AN international conman has been ordered to repay £5.8-million or face having seven years added to his jail sentence.

Joseph Birch used his horse racing business at Hatherleigh as cover for a series of massive confidence tricks which read like scripts from the Hollywood movie Dirty Rotten Scoundrels.

He claimed to be a former Royal Marine, a special services operative, a peer and a knight and swindled rich Americans by claiming that his investment schemes had billions of dollars in the bank. He told one victim he had been involved in a secret attempt to rescue hostage Terry Waite from Beirut and others that he had served in Iraq but his work was so secret that it would never be acknowledged by the Pentagon.

He transferred £1.87-million to a bank in Liechtenstein and rented safety deposit boxes in Zurich where he is thought to have stashed cash or valuables.

Birch lived a life of luxury with his wife Grit at his Higher Lowton Farm stables until British police and the FBI unraveled his web of lies.

He is now resident at Dartmoor Prison at Princetown serving a seven and a half year sentence which will be almost doubled unless he repays the stolen money.

Birch returned to Exeter Crown Court 18 months after his sentence to face a confiscation hearing under the Proceeds of Crime Act (POCA).

He sacked his barrister and represented himself, despite claiming that he was almost illiterate and could not understand the case against him. He said all the banking and accounting was handled by his former wife Grit and he has no idea what happened to the money.

He said: ‘My reading and literacy are poor. I left school at 14 and for 20 years my wife, who was an accountant, did everything. I cannot even use a computer.

‘I have never done any accounts. I don’t have any money. If I had money I would not have gone bankrupt. I have absolutely nothing at all. A large amount went into the stud and the horses.’

He said he lost everything when Higher Lowton Farm was repossessed by a bank.

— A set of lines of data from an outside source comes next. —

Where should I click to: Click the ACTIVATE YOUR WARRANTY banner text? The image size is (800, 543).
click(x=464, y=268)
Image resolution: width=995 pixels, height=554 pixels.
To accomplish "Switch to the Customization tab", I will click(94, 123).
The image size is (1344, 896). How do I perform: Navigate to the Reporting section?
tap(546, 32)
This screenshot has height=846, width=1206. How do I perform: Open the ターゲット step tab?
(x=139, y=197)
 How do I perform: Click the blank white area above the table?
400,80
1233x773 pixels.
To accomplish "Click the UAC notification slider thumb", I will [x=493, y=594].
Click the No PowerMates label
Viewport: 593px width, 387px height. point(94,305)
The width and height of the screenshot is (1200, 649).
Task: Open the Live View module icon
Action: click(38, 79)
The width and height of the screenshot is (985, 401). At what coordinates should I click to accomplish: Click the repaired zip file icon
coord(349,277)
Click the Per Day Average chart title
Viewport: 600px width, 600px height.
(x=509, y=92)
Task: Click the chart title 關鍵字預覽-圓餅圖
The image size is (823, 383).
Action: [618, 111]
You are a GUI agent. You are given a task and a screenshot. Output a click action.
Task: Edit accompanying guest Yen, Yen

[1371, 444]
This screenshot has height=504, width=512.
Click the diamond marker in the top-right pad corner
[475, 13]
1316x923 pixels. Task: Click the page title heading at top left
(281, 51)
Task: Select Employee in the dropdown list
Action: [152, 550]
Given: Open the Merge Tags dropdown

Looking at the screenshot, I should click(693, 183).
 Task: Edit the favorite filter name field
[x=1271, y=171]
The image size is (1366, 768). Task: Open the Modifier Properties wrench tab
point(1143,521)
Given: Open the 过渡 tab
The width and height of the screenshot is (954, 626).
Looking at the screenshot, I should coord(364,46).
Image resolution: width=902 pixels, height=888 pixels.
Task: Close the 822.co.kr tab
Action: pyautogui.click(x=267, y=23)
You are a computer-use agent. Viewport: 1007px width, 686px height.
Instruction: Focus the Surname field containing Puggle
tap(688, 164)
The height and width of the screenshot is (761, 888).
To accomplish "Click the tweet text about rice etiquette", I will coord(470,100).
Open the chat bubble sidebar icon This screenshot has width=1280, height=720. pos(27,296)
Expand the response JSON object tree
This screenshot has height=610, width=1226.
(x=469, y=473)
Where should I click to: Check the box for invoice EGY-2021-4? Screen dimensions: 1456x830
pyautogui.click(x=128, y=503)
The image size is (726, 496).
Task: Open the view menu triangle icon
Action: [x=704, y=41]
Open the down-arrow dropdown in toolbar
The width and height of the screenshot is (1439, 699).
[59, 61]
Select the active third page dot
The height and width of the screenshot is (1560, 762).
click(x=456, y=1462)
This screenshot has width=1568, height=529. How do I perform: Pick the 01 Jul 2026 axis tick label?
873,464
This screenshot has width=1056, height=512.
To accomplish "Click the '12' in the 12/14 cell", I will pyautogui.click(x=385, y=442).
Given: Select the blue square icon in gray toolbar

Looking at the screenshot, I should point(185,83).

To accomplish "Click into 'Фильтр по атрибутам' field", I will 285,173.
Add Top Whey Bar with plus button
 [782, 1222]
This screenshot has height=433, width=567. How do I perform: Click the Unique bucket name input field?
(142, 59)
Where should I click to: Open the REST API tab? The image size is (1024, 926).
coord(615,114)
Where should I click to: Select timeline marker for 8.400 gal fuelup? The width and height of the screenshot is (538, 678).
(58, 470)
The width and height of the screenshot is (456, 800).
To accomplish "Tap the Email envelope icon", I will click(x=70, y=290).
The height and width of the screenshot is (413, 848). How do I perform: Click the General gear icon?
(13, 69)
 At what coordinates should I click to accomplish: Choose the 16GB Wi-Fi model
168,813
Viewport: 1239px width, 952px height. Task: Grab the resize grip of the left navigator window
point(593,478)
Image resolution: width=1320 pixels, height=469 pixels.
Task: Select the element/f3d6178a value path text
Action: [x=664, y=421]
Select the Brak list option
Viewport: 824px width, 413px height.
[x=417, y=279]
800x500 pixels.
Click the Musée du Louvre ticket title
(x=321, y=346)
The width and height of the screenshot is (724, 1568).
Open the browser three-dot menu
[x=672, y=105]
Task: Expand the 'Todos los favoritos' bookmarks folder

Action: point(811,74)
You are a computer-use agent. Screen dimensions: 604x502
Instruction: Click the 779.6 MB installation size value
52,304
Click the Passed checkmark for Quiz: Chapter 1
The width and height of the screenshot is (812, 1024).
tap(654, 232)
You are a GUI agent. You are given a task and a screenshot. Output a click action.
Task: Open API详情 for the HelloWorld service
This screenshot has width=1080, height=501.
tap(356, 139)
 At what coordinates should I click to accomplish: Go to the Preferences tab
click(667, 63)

Judge Graham Cottle declared the amount by which Birch benefited from crime to be £7,528,613 and his available assets to be £5,816,199.44.

He ordered him to repay this amount within three months or serve an additional seven years in default. He said: ‘For ten years this man was a full- time fraudster. He has been breathtakingly dishonest throughout the history of this case. Very large sums were dissipated in extravagant living.

‘The onus is on him to produce a clear and cogent evidence about his assets. He has failed to do so completely. I accept the evidence of the prosecution and unhesitatingly reject his evidence.

‘He is a proven liar and fraudster and the evidence I heard from him simply confirmed that view. I have no doubt whatsoever he has assets he has not disclosed.’

In the original case Birch, aged 65, admitted four counts of removing or converting criminal property and one of possessing articles for use in fraud and was jailed for seven years, six months.

Grit Birch, aged 47, of Rifford Road, Exeter, admitted possession of articles for the use in fraud and was jailed for six months, suspended for two years.

DC Paul Manifield told the POCA hearing that the calculation of how much Birch made from his fraud and his assets relied on documents seized from the farm and his accountants in Exeter.

He said all legitimate sources of income and genuine expenditure on the farm and stables had been excluded from the final calculations.

Nothing was known about what happened to a transfer of £1.8-million to a bank in Liechtenstein. Photographs of safety deposit boxes in Zurich and receipts for renting them have been found but it is not known what they contain.

He had horses with a book value of £1.625,000 at the time of his arrest. He also had vehicles including a BMW, a Porsche and a Range Rover but these have not been traced.

He withdrew £698,000 in cash from bank accounts and transferred £1.1-million which has never been traced.

DC Manifield said names used by Birch include: His Excellency Sir Joseph Birch of the Royal House of Aragon, Sir Joseph Birch, Major Birch and Lord Birch. His email address was sirjoseph.

In other documents he boasted about his ‘long military career with UK special forces, service with the Royal Marines, providing security for royalty, and being part of an attempt to rescue Terry Waite’.

Birch and his wife lived a lavish lifestyle, taking exotic foreign holiday, buying top of the range cars, and negotiating to buy expensive yachts.

He posed as a jet-setting businessman, dressed in expensive suits, and impressed would-be investors by staying at top hotels including the Trump Tower in Las Vegas.

He invented a string of fictitious companies with impressive names such as Energy Enterprises International, Ultimate Elite, Phlorian Racing and the Birchwood Stud as ways to dupe investors.

He forged documents which purported to show the companies had vast resources. One was said to have 10 billion Euros cash in the bank, and others to have assets of a trillion US dollars and 3 trillion Euros.

Investors were conned into parting with their money by being sent photos of credit notes at the US Federal Reserve worth trillions of dollars.

The fraud was truly international with victims in Spain, Italy and Germany, the bogus businesses being based in Holland and Germany, and money laundered through an account in Liechtenstein.

Despite his luxury lifestyle Birch was in reality a failed businessman with 14 convictions for theft or fraud, including a benefits fiddle.